Return the listing lines exactly, from the line that contains "This screenshot has height=243, width=491." through the line that contains "coord(773,93)", both included. Leave the pictures out of your answer.

-- BEGIN --

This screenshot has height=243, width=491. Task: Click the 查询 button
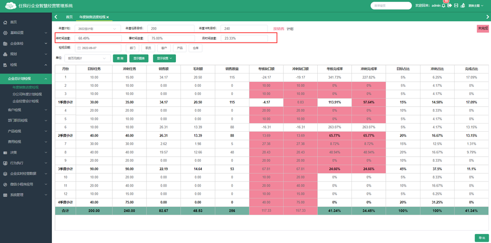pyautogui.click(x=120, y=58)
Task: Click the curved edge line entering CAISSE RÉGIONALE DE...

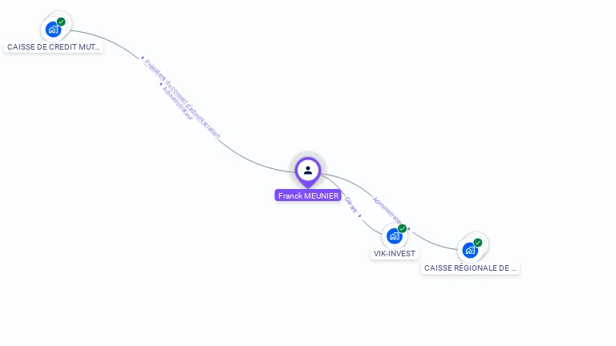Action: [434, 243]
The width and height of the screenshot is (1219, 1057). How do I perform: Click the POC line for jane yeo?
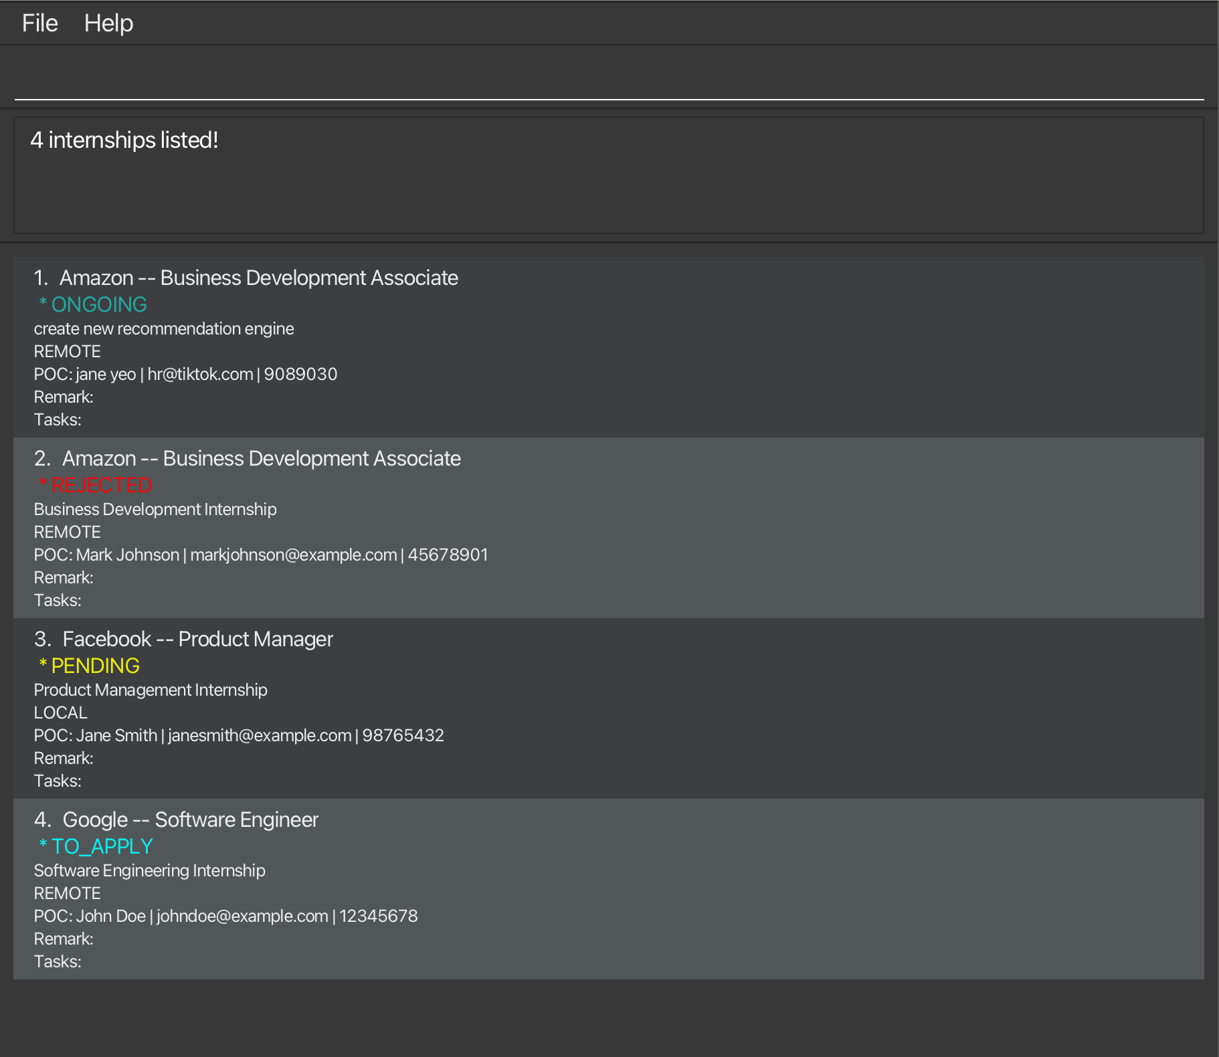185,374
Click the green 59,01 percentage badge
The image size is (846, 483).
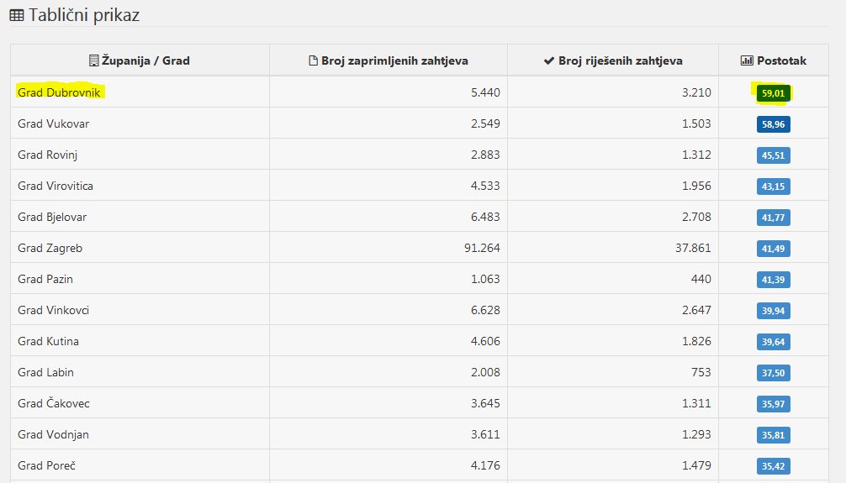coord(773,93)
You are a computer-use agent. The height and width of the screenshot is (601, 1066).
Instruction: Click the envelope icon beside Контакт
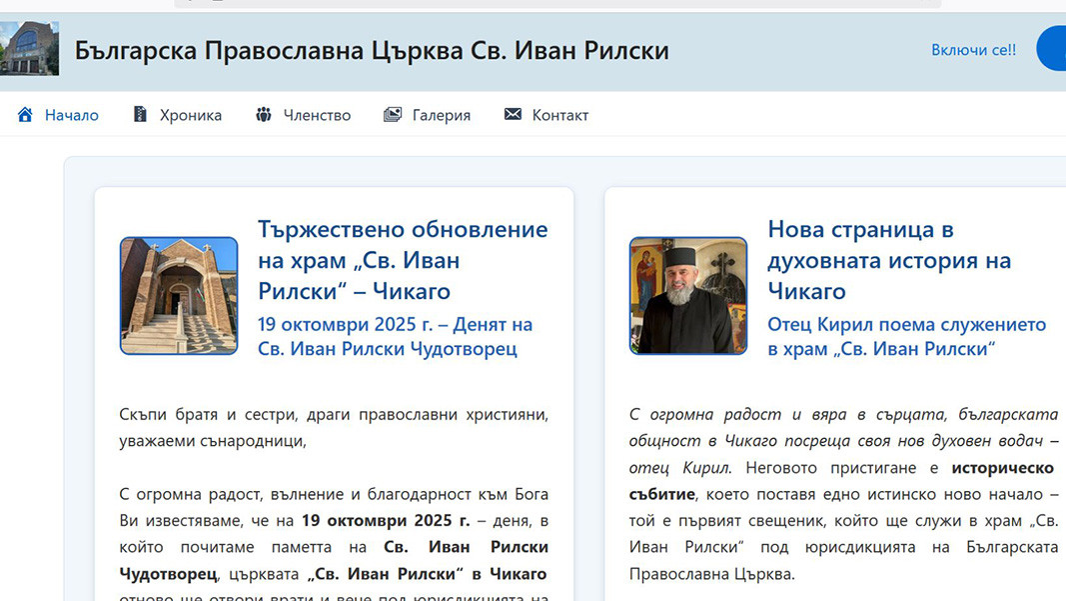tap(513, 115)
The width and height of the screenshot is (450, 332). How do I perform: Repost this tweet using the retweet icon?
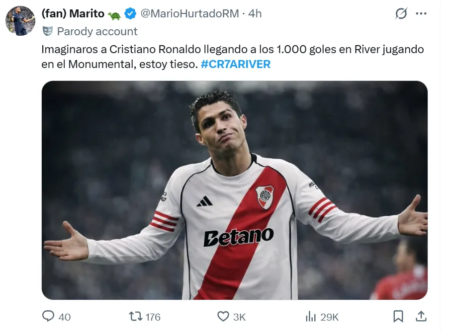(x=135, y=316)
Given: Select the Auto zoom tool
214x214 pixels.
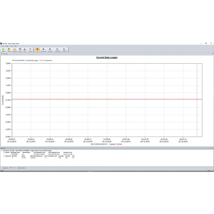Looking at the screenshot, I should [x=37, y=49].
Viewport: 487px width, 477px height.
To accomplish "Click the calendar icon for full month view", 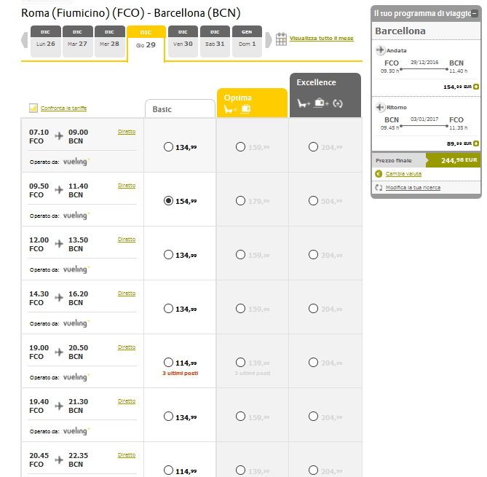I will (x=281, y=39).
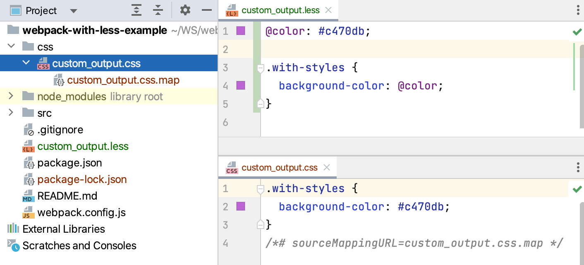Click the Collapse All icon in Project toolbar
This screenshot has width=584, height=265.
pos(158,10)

-- END --
-- BEGIN --

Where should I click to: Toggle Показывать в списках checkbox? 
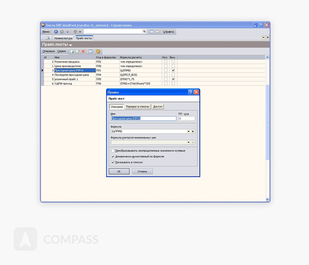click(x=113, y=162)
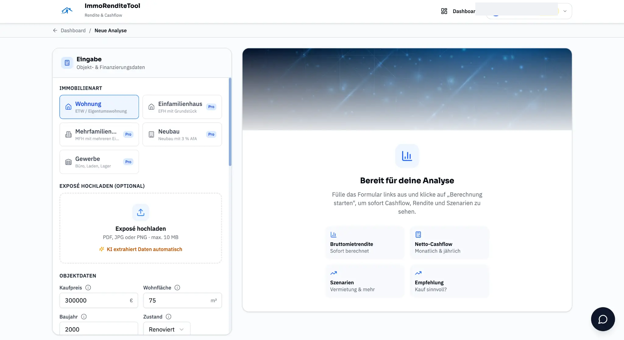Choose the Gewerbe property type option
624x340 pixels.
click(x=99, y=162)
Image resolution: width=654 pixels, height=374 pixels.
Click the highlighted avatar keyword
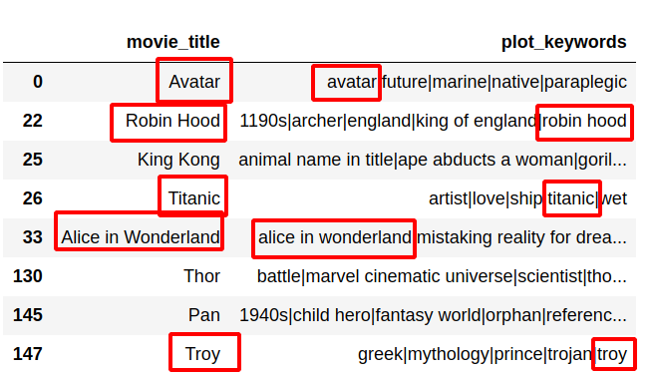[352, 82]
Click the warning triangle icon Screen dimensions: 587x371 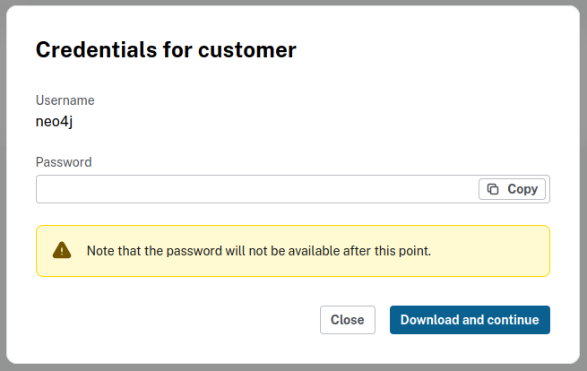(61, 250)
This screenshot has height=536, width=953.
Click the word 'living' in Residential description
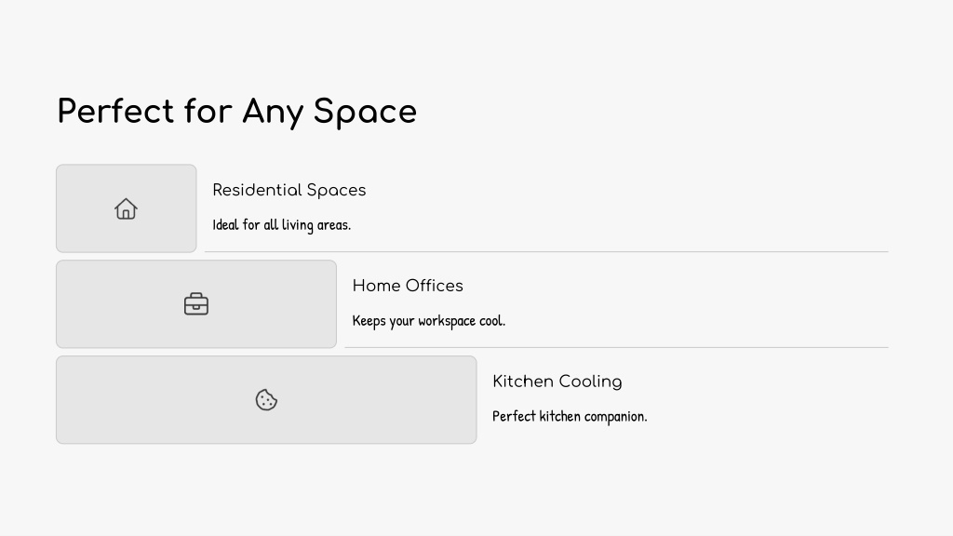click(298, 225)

-- END --
-- BEGIN --

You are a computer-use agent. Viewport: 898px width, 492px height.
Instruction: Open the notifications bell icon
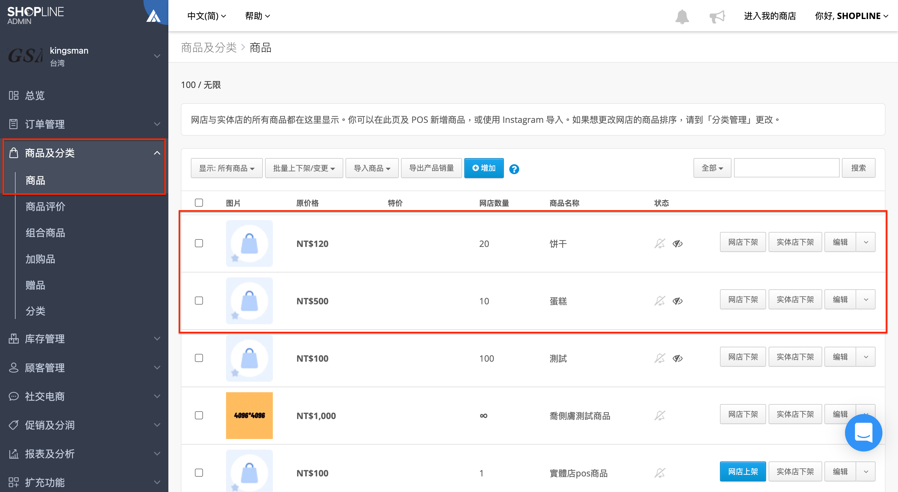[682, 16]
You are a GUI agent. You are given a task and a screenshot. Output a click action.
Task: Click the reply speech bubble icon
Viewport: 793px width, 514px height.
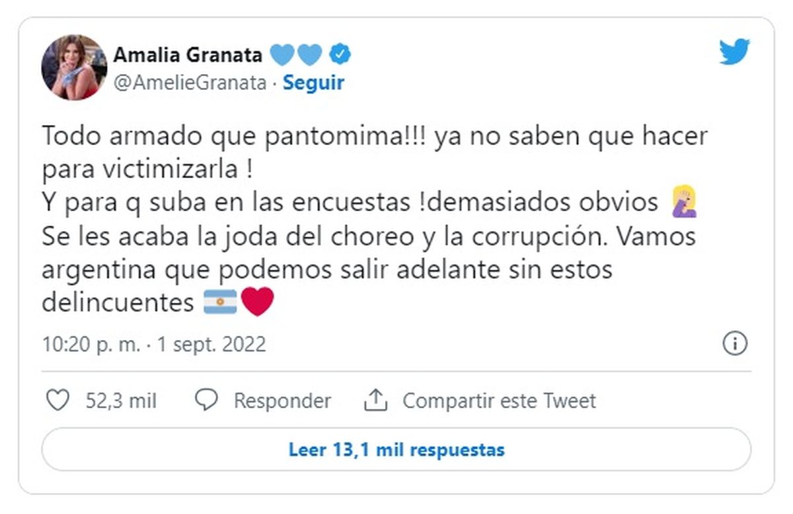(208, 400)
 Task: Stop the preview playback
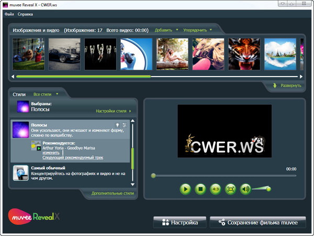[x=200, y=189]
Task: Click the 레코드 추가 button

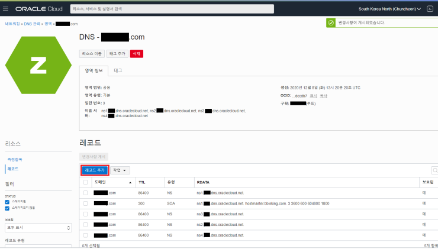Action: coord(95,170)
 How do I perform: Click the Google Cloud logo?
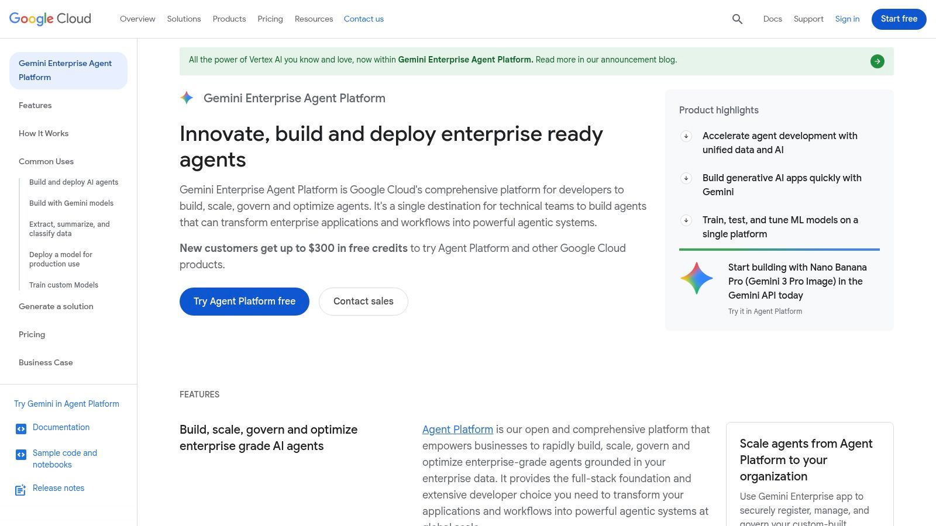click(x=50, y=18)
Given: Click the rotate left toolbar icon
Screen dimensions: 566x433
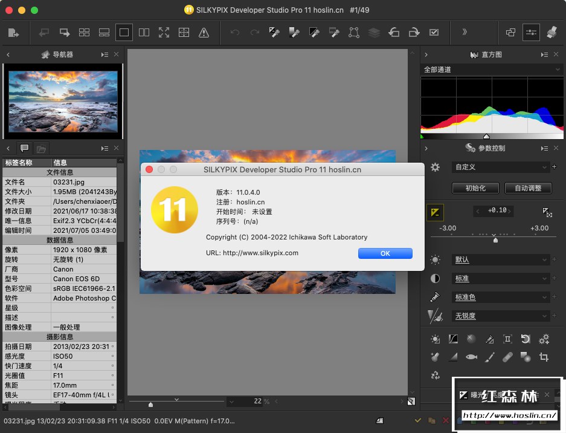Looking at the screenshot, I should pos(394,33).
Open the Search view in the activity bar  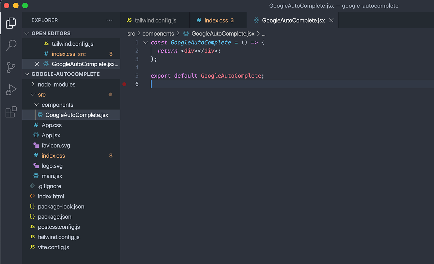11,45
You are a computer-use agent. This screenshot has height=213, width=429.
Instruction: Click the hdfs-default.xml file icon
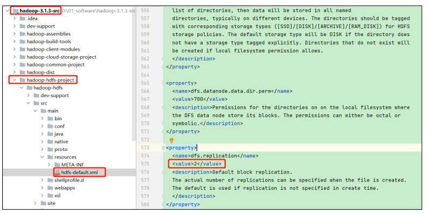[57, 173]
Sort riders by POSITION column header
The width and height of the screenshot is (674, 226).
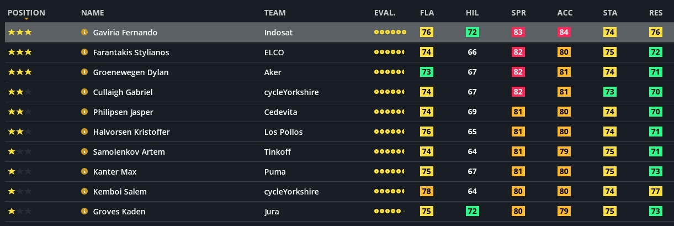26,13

-- END --

Output of the task —
This screenshot has height=243, width=491. Task: Click the 查询 button
pyautogui.click(x=120, y=58)
Task: Click the curved edge line entering CAISSE RÉGIONALE DE...

Action: [434, 243]
The width and height of the screenshot is (1219, 1057). How do I perform: Click the POC line for jane yeo?
185,374
Click the green 59,01 percentage badge
The image size is (846, 483).
coord(773,93)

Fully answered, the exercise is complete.